I used paramiko to do it with SFTP. I pretty much copied some code from Stack Exchange to make this:
import paramiko
class SingleCommandSFTP(object):
def __init__(self,
host,
username,
password,
port = 22):
self.host = host
self.username = username
self.password = password
self.port = port
def _open(self):
self.transport = paramiko.Transport((self.host,
self.port))
self.transport.connect(username = self.username,
password = self.password)
self.sftp_client = paramiko.SFTPClient.from_transport(self.transport)
def _close(self):
self.sftp_client.close()
self.transport.close()
def rename(self,
source,
destination):
self._open()
self.sftp_client.rename(oldpath = source,
newpath = destination)
self._close()
# Add further commands as and when required.

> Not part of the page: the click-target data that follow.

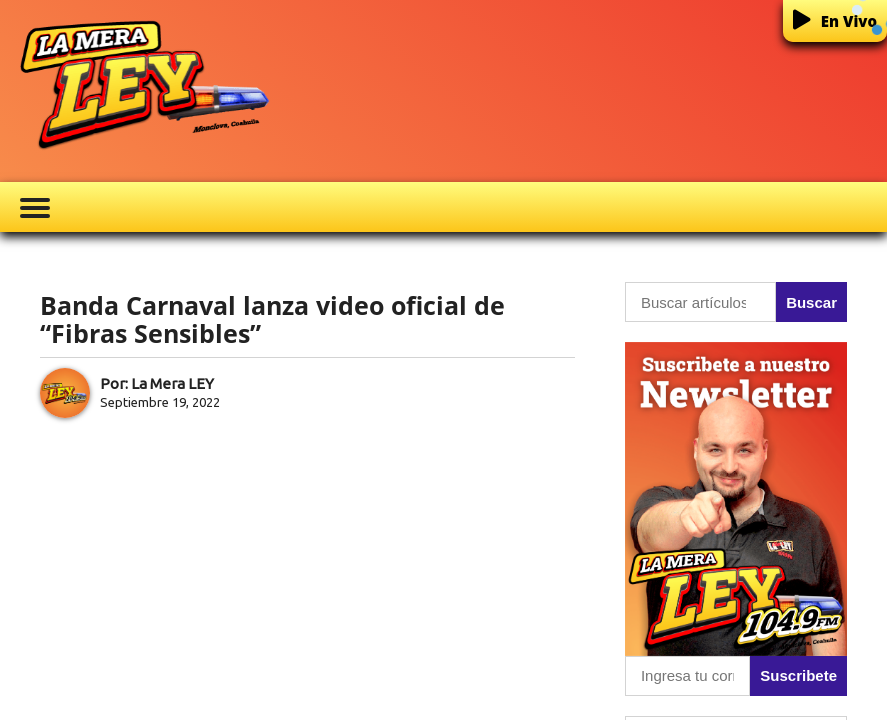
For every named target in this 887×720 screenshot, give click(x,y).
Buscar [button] (811, 302)
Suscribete (798, 675)
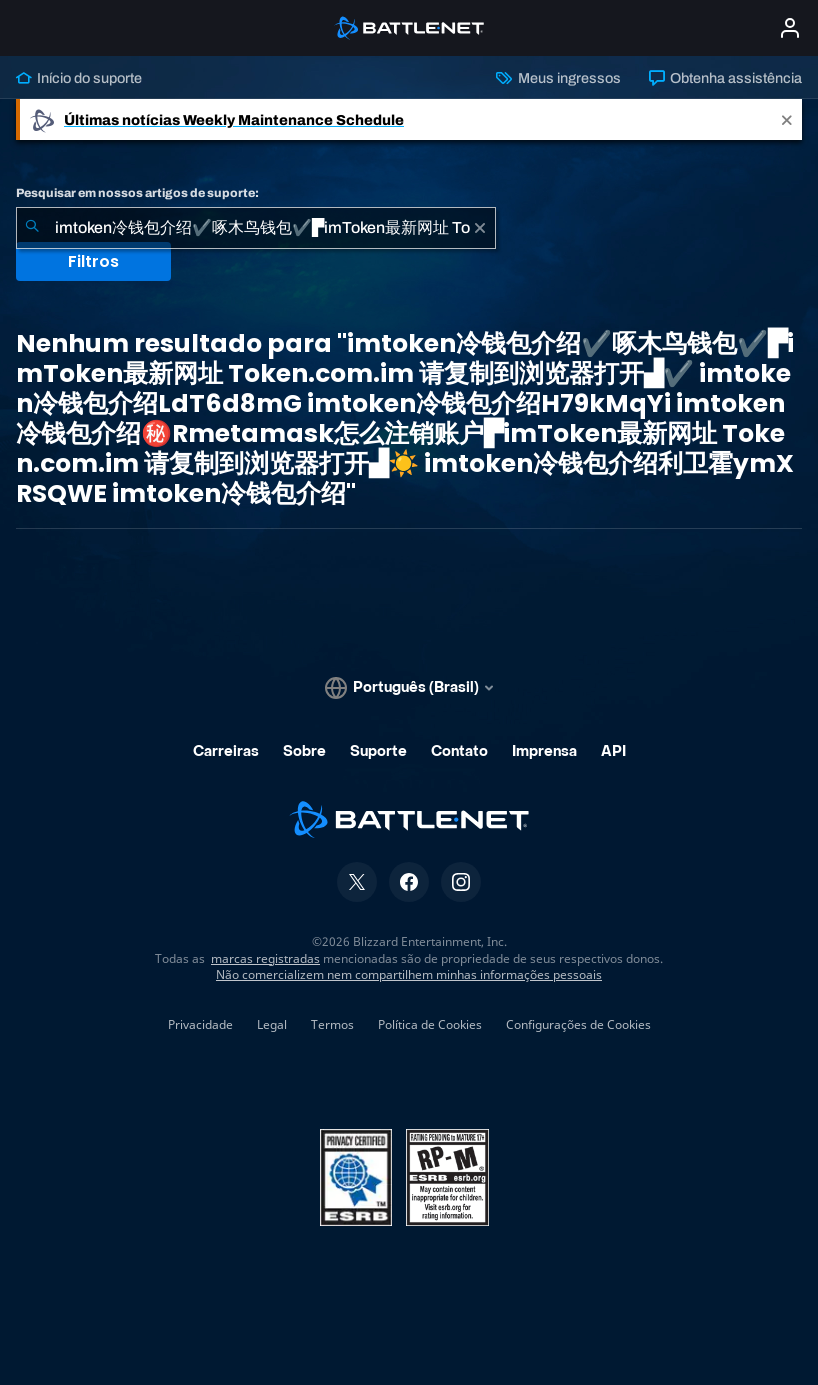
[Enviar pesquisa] (32, 228)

It only has rename, but that's all I need for now. It would probably be worth making a decorator for the _open / _close functions if many more functions were to be added, but I don't quite know how to do that (yet).
Problems (Mac):
If you try to easy_install paramiko on Mavericks, it'll probably fail because it can't compile pycrypto. You need to install Xcode and fiddle about a bit (Found at Stack Exchange and Abakas):- In Xcode, go Preferences > Downloads, and click on the "Install" button next to "Command Line Tools" to install the compiler needed by Python.
- sudo ln -s /usr/bin/gcc /usr/bin/gcc-4.2
Problems (Windows):
On Windows, it wasn't practical to install a suitable compiler to build pycrypto from source. I used the 32-bit installer for Python 2.7 (downloads are here). I had installed Python for all users, but that caused another problem solved by Stack Exchange. I uninstalled Python an installed for the user only.I also had to install the ECDSA cryptographic signature library as this wasn't found when importing paramiko.